Quando foi promulgada a Constituição 1988, estava vigente a Lei Complementar n.º 11/1971, que dispunha sobre a previdência rural, destinada à prestação dos benefícios de aposentadoria por velhice, aposentadoria por invalidez, pensão, auxílio-funeral, serviço social e serviço de saúde aos trabalhadores rurais e aos seus dependentes. Já para os demais trabalhadores, vigorava a Lei 3.807/1960 (LOPS - Lei Orgânica da Previdência Social), que previa diversos outros benefícios e excluia os trabalhadores rurais expressamente (art. 3º, II).

Nesse contexto normativo, a Constituição 1988 pretendeu equiparar todas as categorias de trabalhadores, obrigando o legislador a instituir benefícios e serviços uniformes e equivalentes. Benefícios e serviços diferenciam-se pelo objeto das prestações envolvidas: enquanto os primeiros consistem em prestações pecuniárias (obrigações de dar dinheiro), os últimos são obrigações de fazer. O que pretende a Constituição é que o legislador preveja idênticos benefícios e serviços (uniformidade) para os mesmos eventos cobertos (equivalência)4.

A Constituição não parece, contudo, vedar a discriminação positiva em favor dos trabalhadores rurais, em decorrência das peculiaridade que lhes são inerentes e na medida dessas desigualdades. Na realidade, o próprio texto constitucional traz previsões nesse sentido, sendo digna de nota a existência de critérios diferenciados para a aposentadoria por idade (art. 201, inciso II). No âmbito infraconstitucional, a Lei 8.213/91 garante, para os segurados especiais (que são uma espécie de trabalhadores rurais), a concessão de certos benefícios no valor de um salário mínimo, dispensando, dessa forma, o recolhimento de contribuições previdenciárias (art. 39, I, e parágrafo único).

G Uniformidade e equivalência Uniformidade e equivalência uniformidade uniformidade Uniformidade e equivalência->uniformidade equivalência equivalência Uniformidade e equivalência->equivalência mesmos benefícios e serviços mesmos benefícios e serviços uniformidade->mesmos benefícios e serviços mesmos eventos cobertos mesmos eventos cobertos equivalência->mesmos eventos cobertos

2.3 Seletividade e distributividade na prestação dos benefícios e serviços (inciso III)

A universalidade da cobertura e do atendimento é um objetivo que possui diversos condicionamentos. Um deles certamente é a escassez de recursos públicos para fazer frente a todos os riscos sociais a que estão submetidas as pessoas e que, em abstrato, poderiam ser objeto de proteção social. Lembremo-nos de que, embora a seguridade social seja uma área de atuação estatal bastante importante, o Estado também deve prestar diversos outros serviços públicos, como a segurança, a educação, a cultura etc.

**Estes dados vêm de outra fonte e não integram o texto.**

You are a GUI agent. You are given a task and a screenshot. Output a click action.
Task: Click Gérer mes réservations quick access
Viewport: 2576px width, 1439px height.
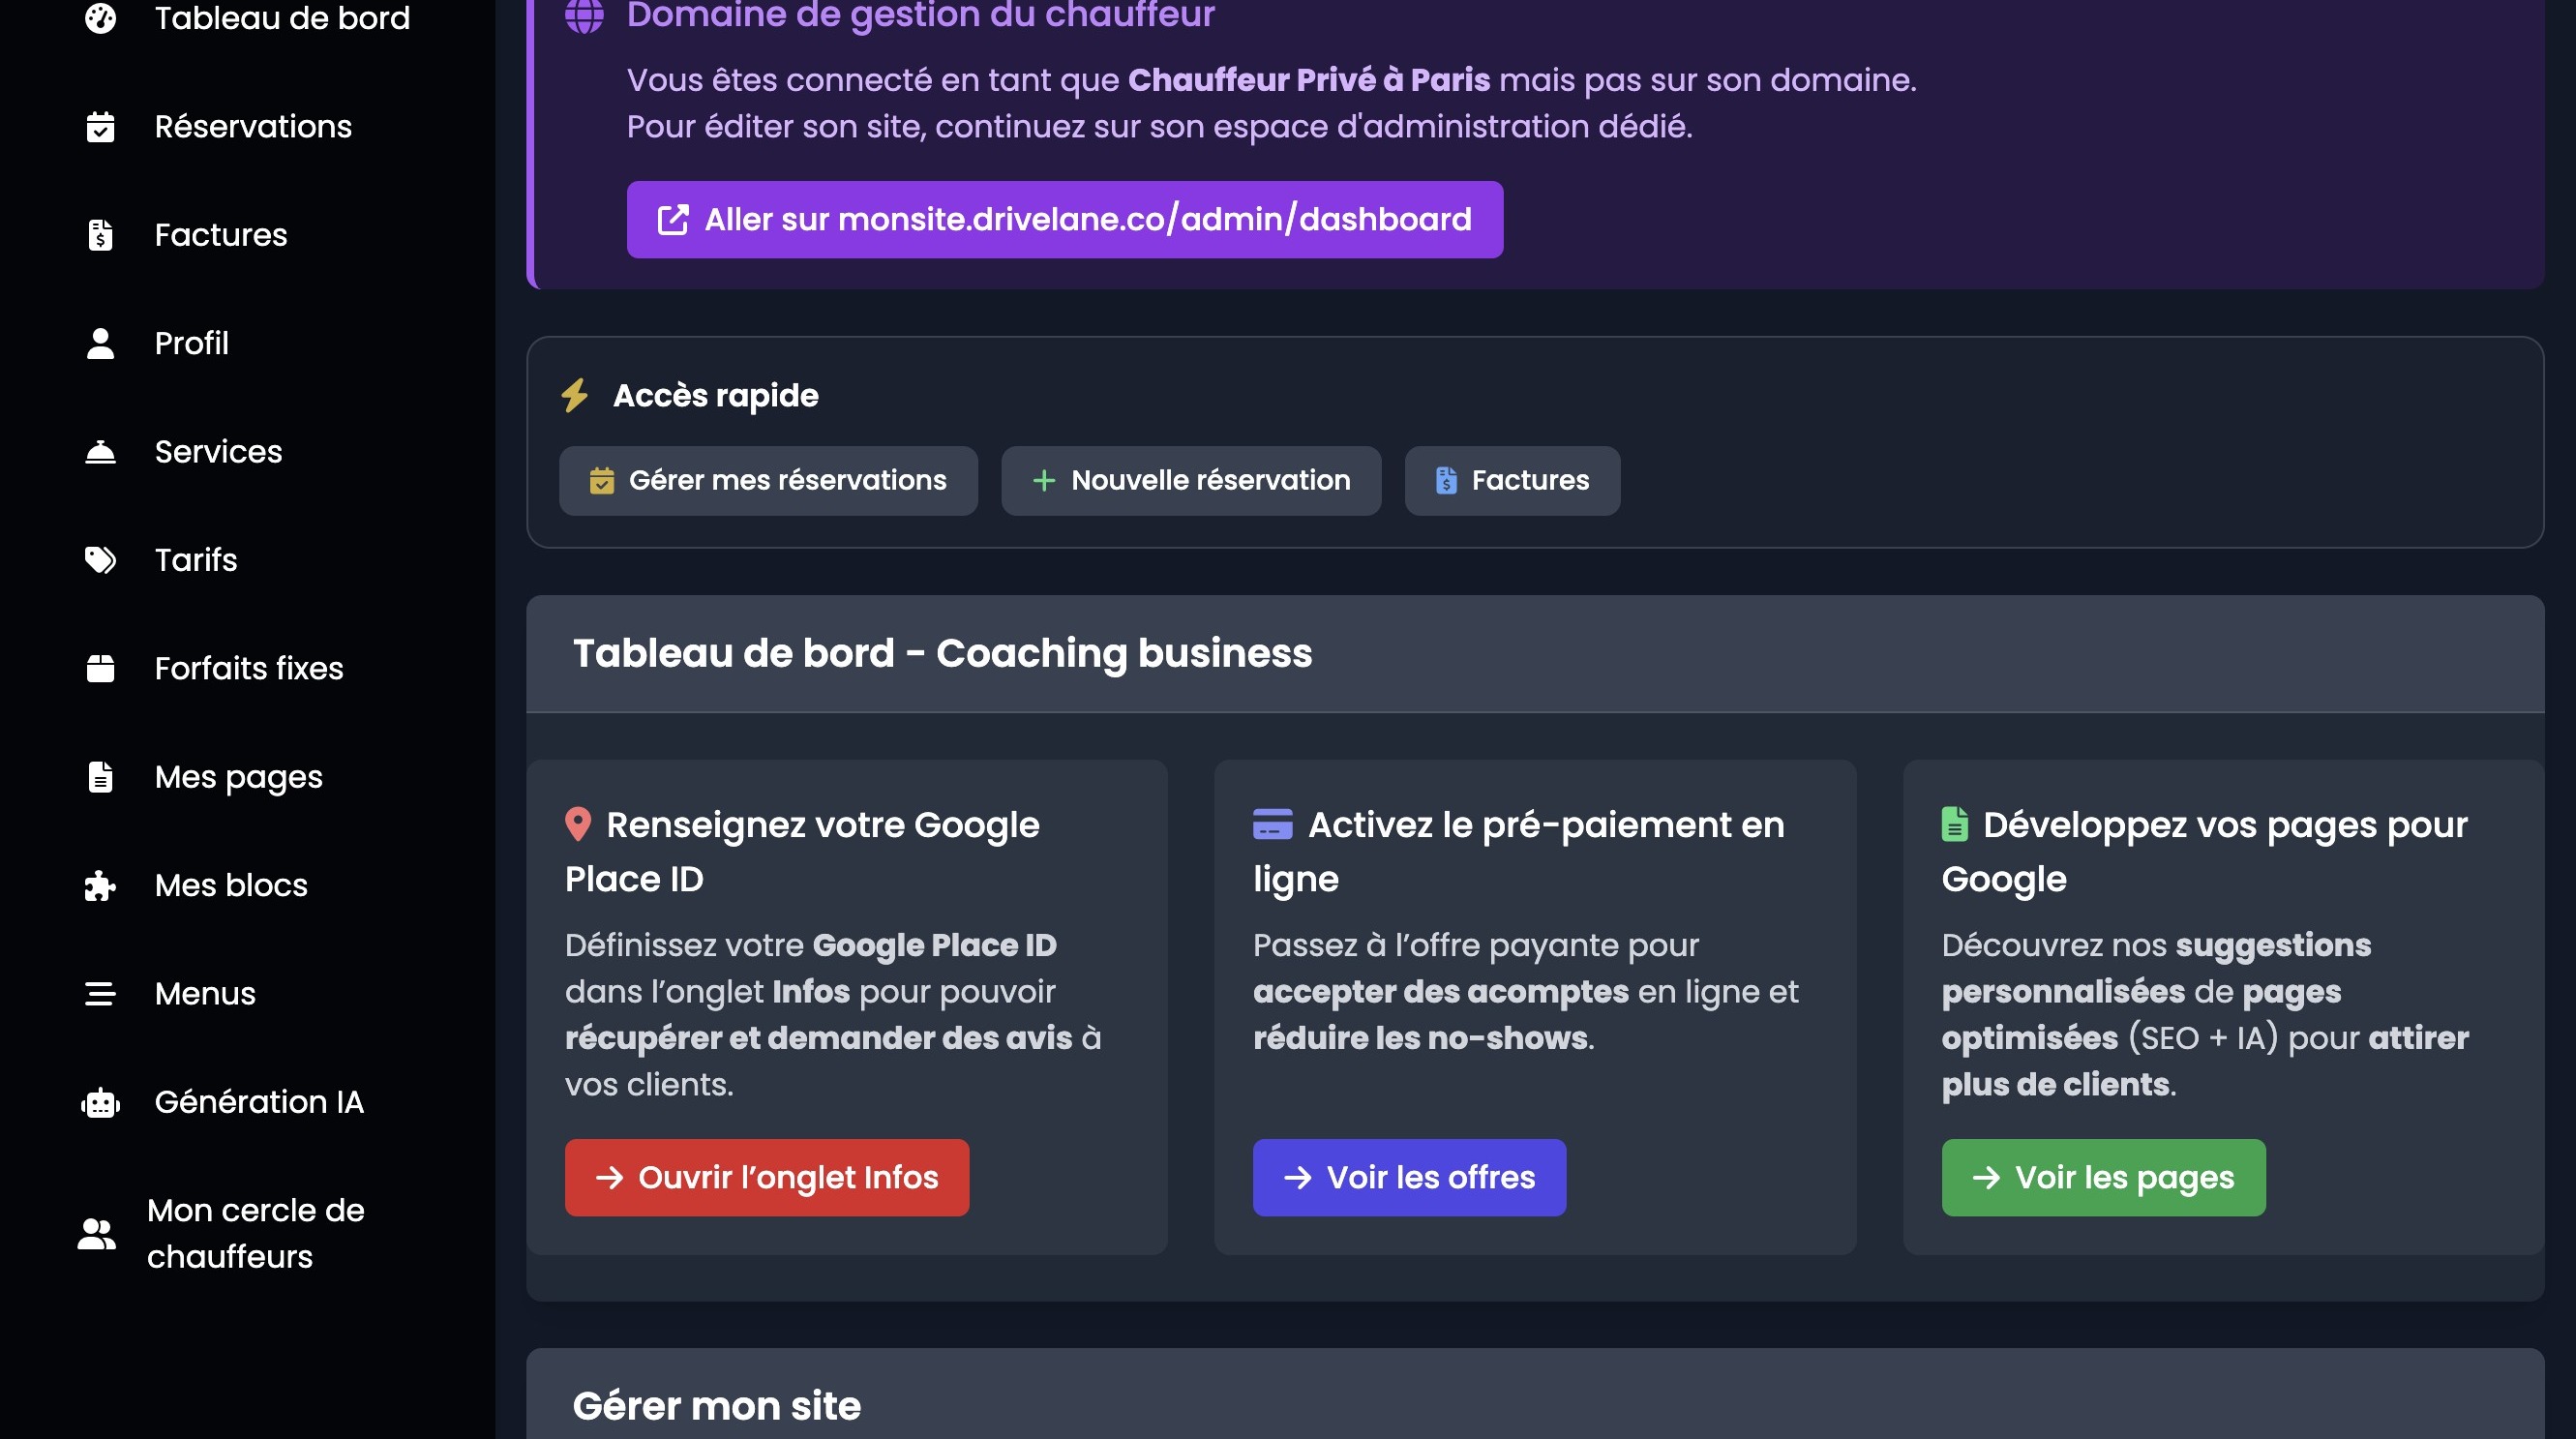click(x=768, y=481)
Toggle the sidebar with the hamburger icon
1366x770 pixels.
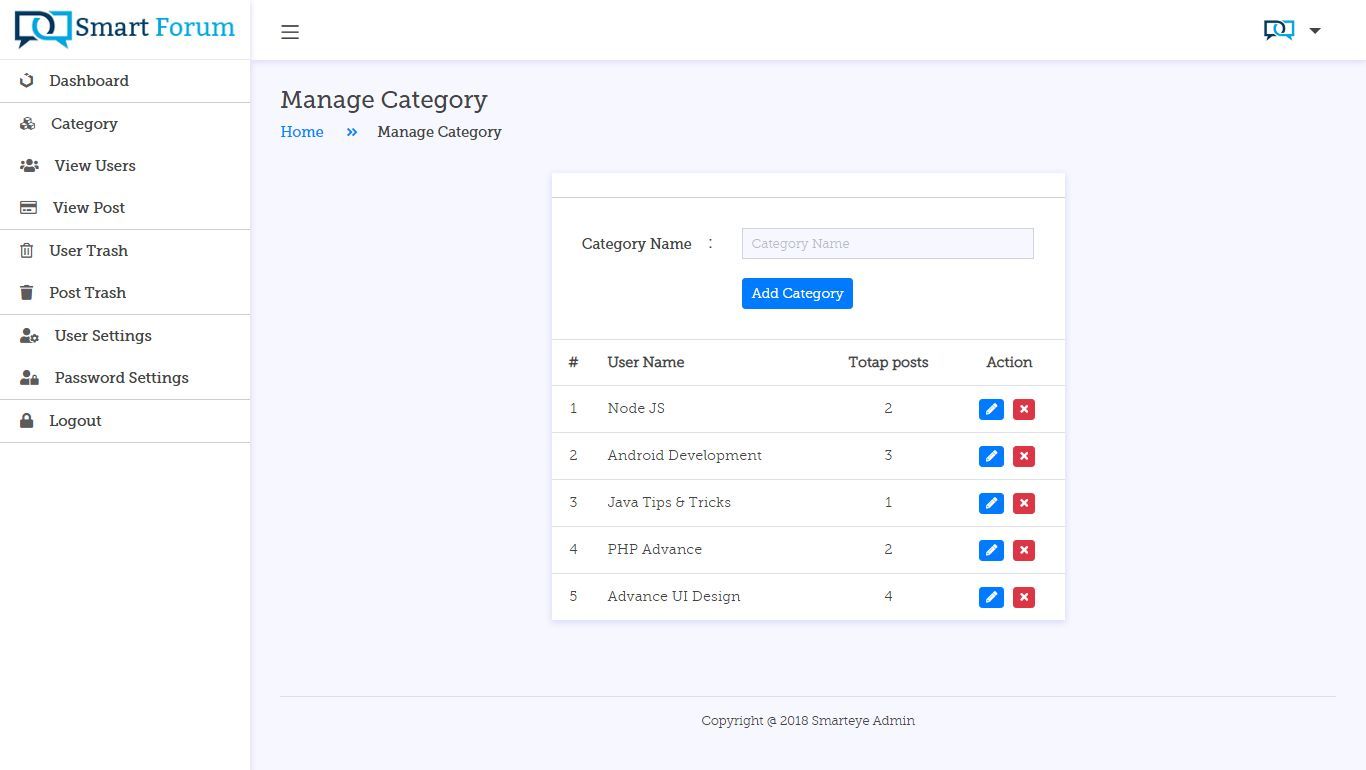[290, 32]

A vasta gama de atividades estatais exigidas constitucionalmente torna necessária a existência de recursos públicos suficientes. No entanto, a capacidade de arrecadação estatal varia em função de aspectos estruturais e conjunturais da economia nacional. Daí porque é necessário que a seguridade social selecione as contingências sociais mais importantes do ponto de vista do impacto social que podem causar, a fim de contra elas proteger as pessoas.

Seletividade na prestação dos benefícios e serviços é, nesse contexto, uma diretriz para o legislador infraconstitucional, que prescreve a adoção de critérios de relevância dos riscos sociais que devem ser objeto de proteção5.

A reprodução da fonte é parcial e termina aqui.